Dazu Christiane Blömeke, gesundheitspolitische Sprecherin der Grünen Bürgerschaftsfraktion: “Wir wollen keine Zeit verlieren, wenn es darum geht, Hamburgs zukünftige Hebammen auch an der Universität auszubilden. Damit erhöhen wir die Attraktivität des Hebammenberufes und passen die Ausbildung an die gesteigerten Anforderungen an. Denn eines ist klar: Die personelle Lage in den Geburtskliniken ist auch in Hamburg angespannt. Eine Hebamme für die wichtige Nachsorge zu finden, ist mancherorts ein Glücksfall. Es muss aber in allen Hamburger Stadtteilen der Regelfall werden! Ein gutes und vielschichtiges Ausbildungsangebot ist Voraussetzung, um viele Menschen für diesen Beruf zu gewinnen. Hamburg wird also startklar sein, wenn das neue Berufsgesetz für Hebammen auf Bundesebene kommt. Um den Studiengang attraktiv zu gestalten und einen hohen Praxisanteil zu gewährleisten, soll es eine Kooperation zwischen der Hochschule für Angewandte Wissenschaften und dem Universitätsklinikum Eppendorf geben.
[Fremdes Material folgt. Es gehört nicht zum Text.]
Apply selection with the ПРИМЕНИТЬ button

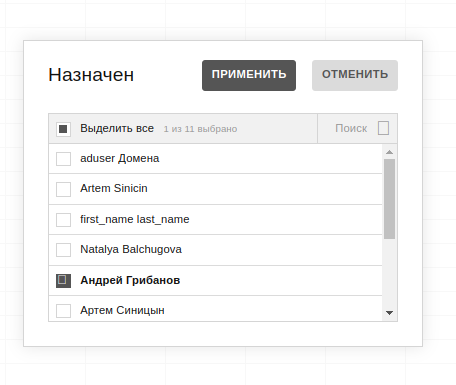coord(249,75)
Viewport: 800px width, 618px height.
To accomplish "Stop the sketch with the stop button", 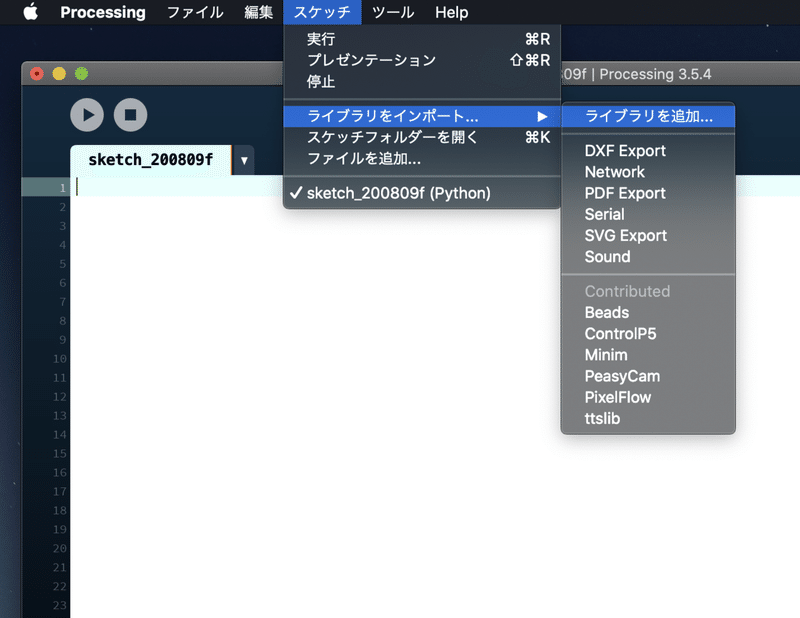I will pyautogui.click(x=131, y=115).
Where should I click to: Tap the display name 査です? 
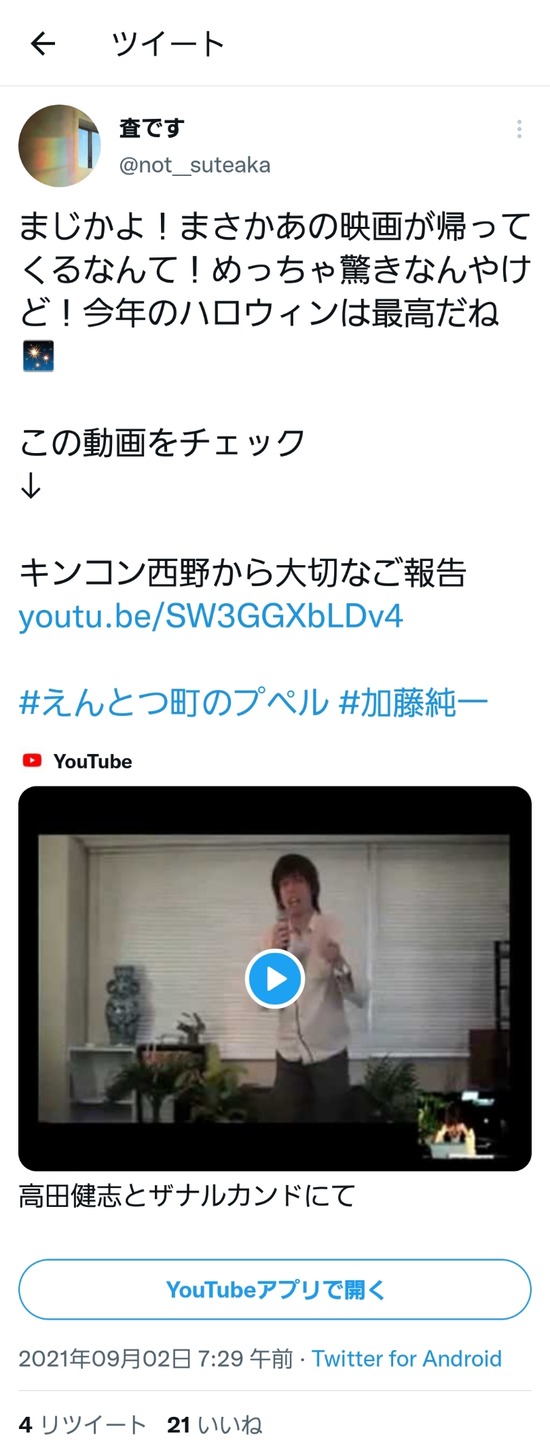click(151, 129)
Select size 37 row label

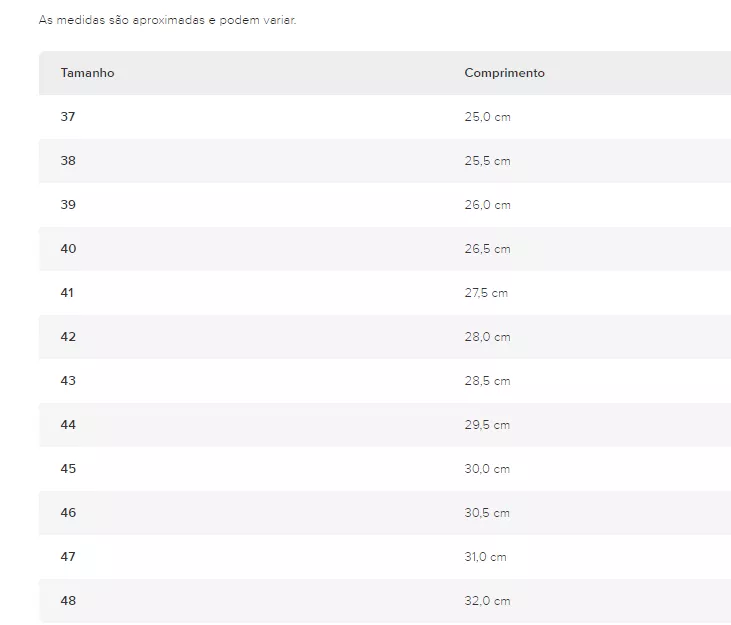click(x=68, y=117)
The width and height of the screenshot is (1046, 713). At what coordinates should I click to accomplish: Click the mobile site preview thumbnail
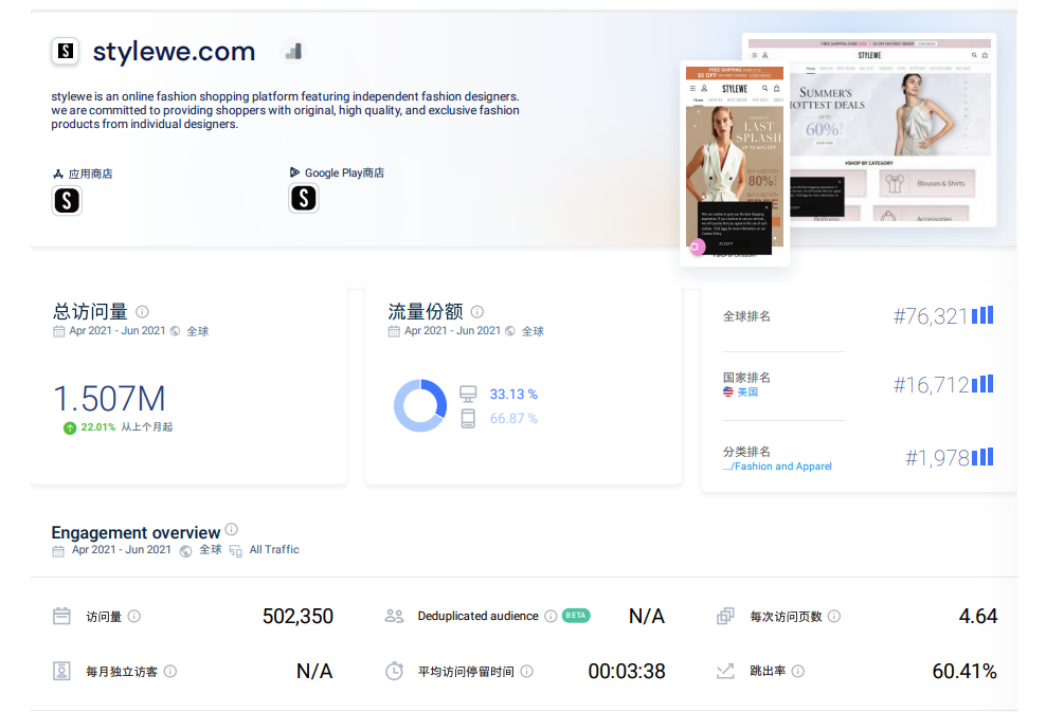click(x=733, y=160)
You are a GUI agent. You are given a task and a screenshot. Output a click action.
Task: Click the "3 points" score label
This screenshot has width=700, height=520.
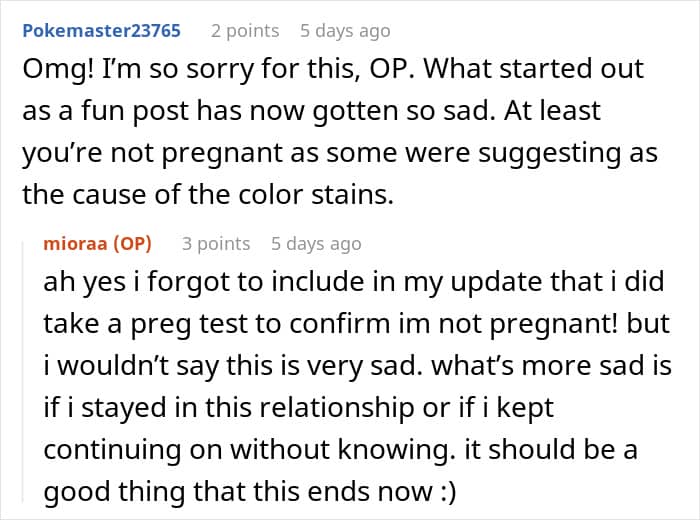coord(216,243)
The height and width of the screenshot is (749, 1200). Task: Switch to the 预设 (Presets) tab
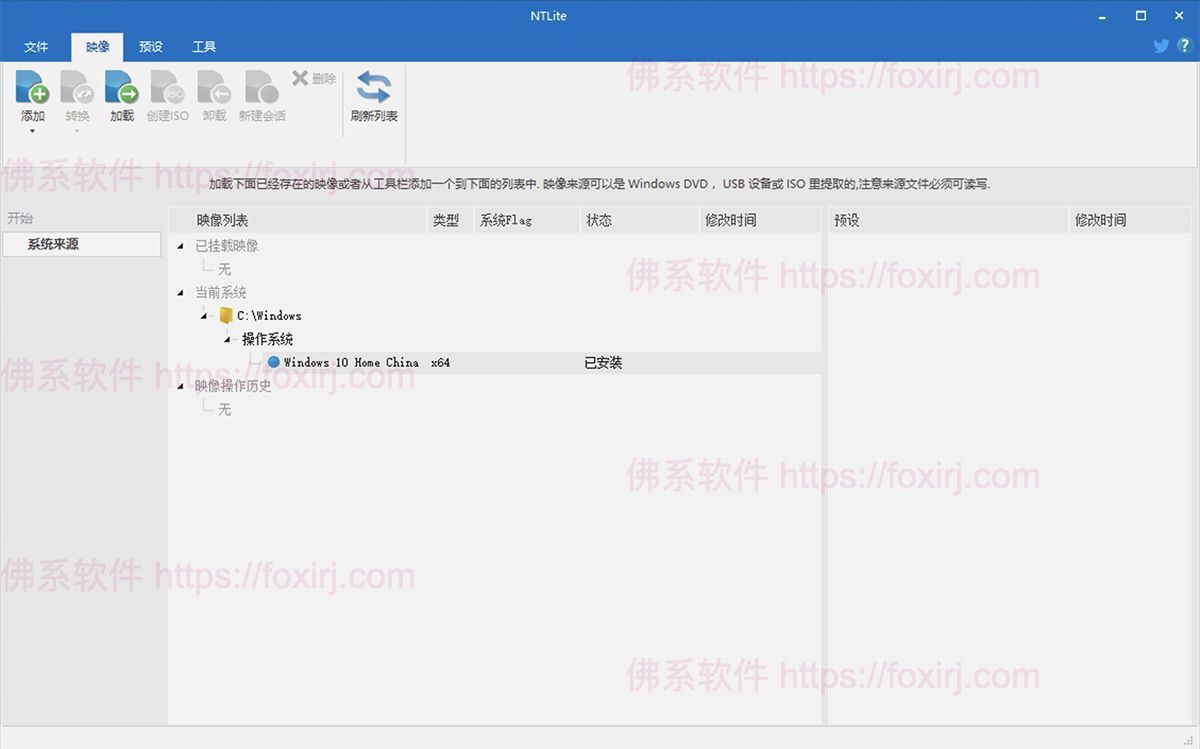click(150, 46)
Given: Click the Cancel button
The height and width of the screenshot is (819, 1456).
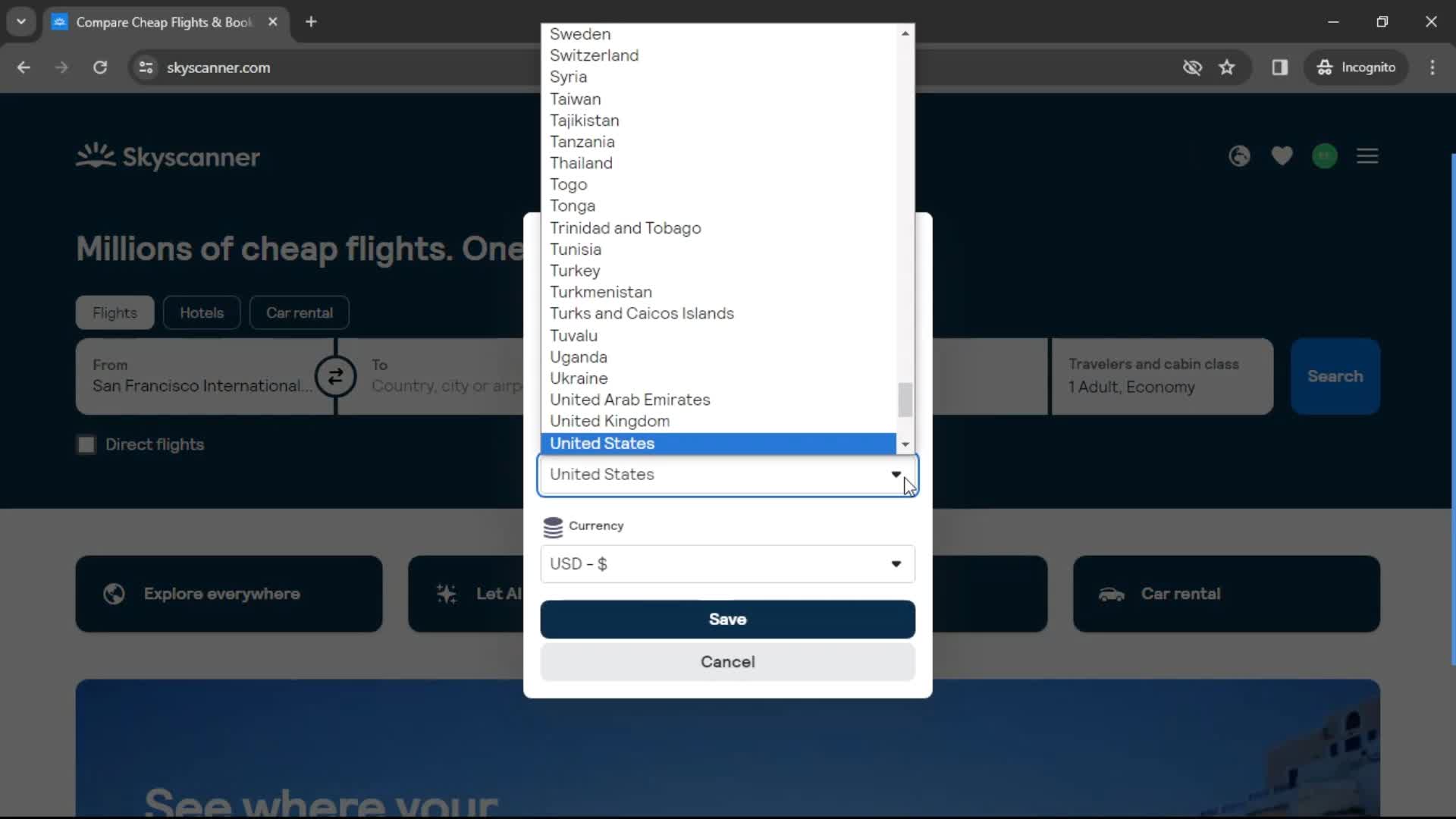Looking at the screenshot, I should point(727,661).
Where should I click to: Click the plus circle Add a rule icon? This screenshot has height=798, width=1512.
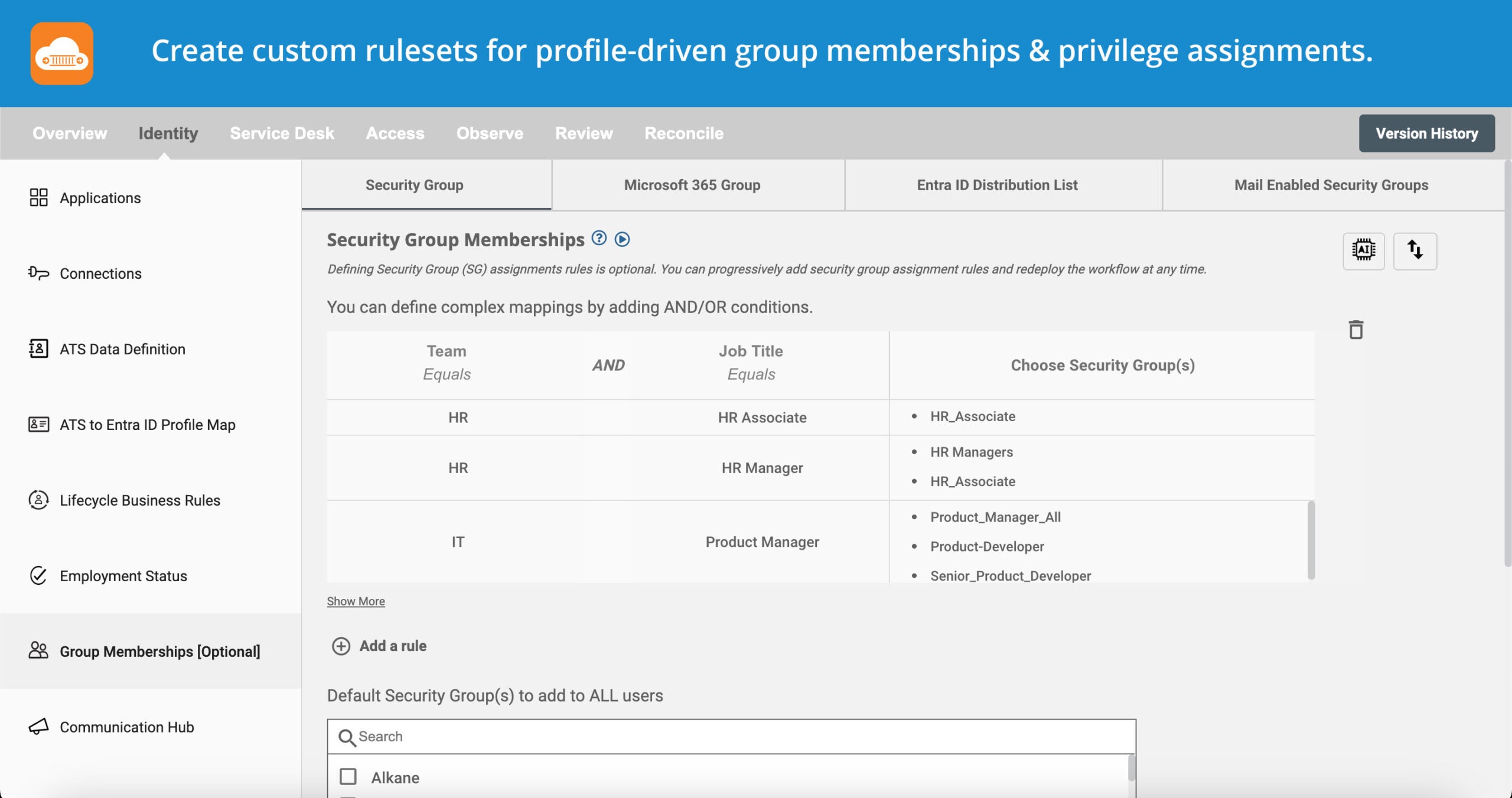(x=341, y=646)
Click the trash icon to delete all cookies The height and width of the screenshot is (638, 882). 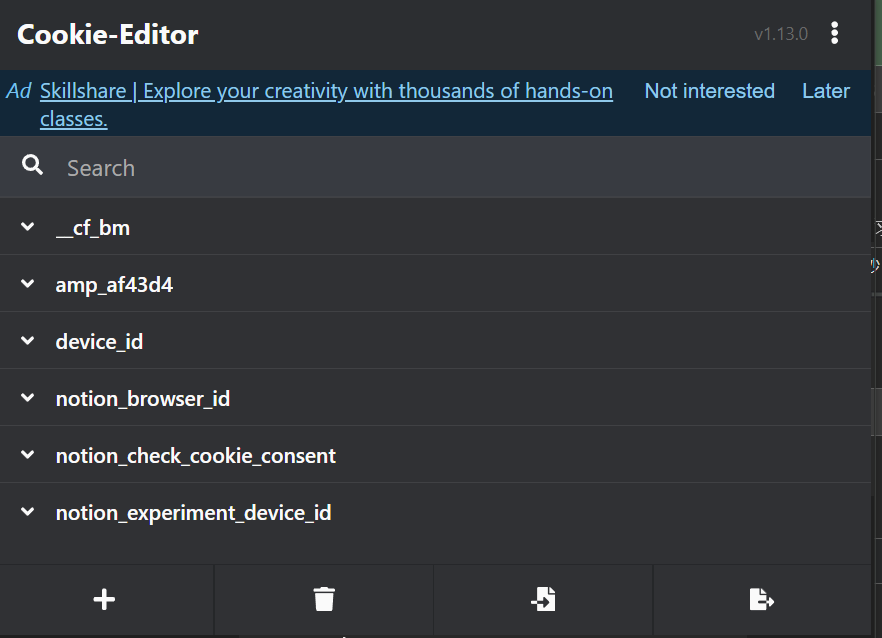(324, 599)
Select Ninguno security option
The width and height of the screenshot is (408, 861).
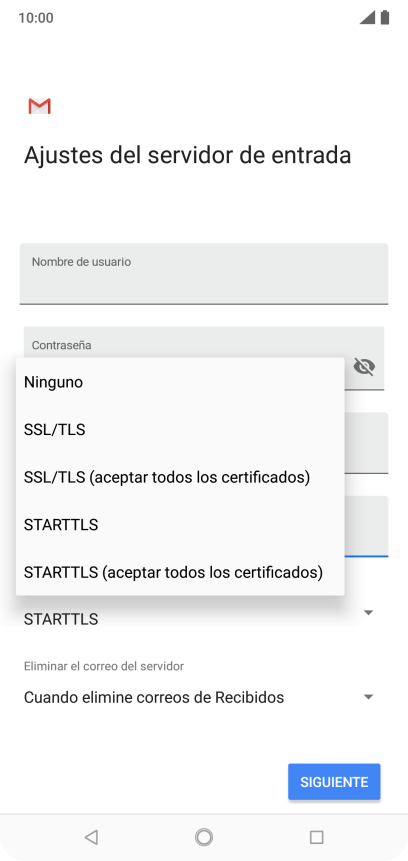pyautogui.click(x=180, y=382)
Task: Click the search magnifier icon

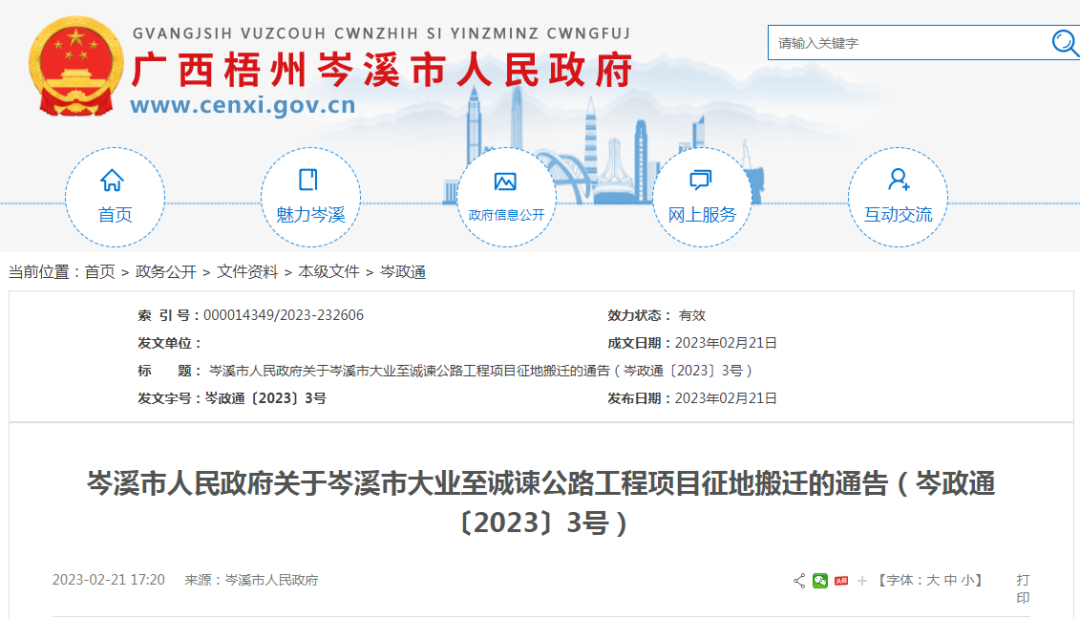Action: (x=1064, y=42)
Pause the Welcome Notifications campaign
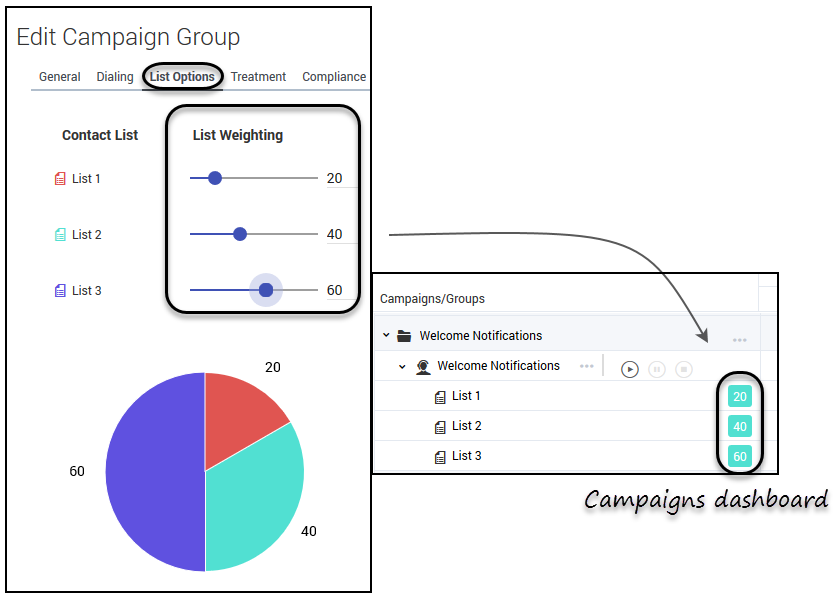The height and width of the screenshot is (593, 838). [x=656, y=369]
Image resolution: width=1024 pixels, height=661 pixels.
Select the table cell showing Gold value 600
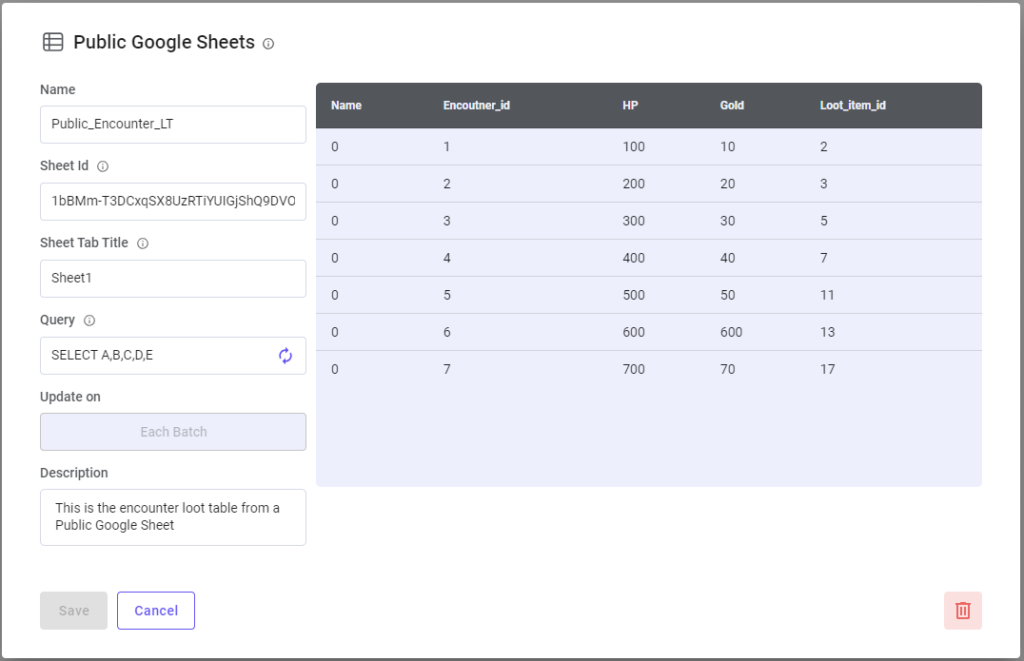(731, 332)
Wir wollen zudem, dass die Erfahrungen heute praktizierender Hebammen von Anfang an mit in die Planungen zu diesem neuen Studiengang einfließen.”

Dazu René Gögge, wissenschaftspolitischer Sprecher der Grünen Bürgerschaftsfraktion: “Einmal mehr zeigt sich die Bedeutung der HAW für die Ausbildung qualifizierter Kräfte in unserer Stadt. Eine so starke Fachhochschule wünschen sich viele Länder. Das Modell der künftigen Hebammenausbildung macht daneben erneut klar, dass Kooperationen zwischen den Hochschulen gut für die beteiligen Einrichtungen, aber vor allem gut für die Wissenschaftsstadt Hamburg sind. Diesem Vorbild sollen gern weitere folgen.”

Hintergrund:

Der Beruf der Hebamme ist im Wandel. Die EU hat bereits festgelegt, dass ab 2020 zwölf allgemeinbildende Schuljahre für angehende Hebammen verpflichtend sind. Der Hebammenberuf wird also auch in Deutschland akademisch. Im Bund wird zurzeit ein neues Berufsgesetz für Hebammen erarbeitet. Hier werden die Rahmenbedingungen für die Erstellung der Studienkonzepte geregelt. Auch die notwendigen Übergangsregelungen zur Überführung der berufsfachschulischen Ausbildung in die hochschulische Qualifikation werden enthalten sein. Unklar ist bislang, ob der gesamte Berufsstand akademisiert wird (Vollakademisierung) oder die berufsfachschulische Ausbildung parallel bestehen bleiben kann.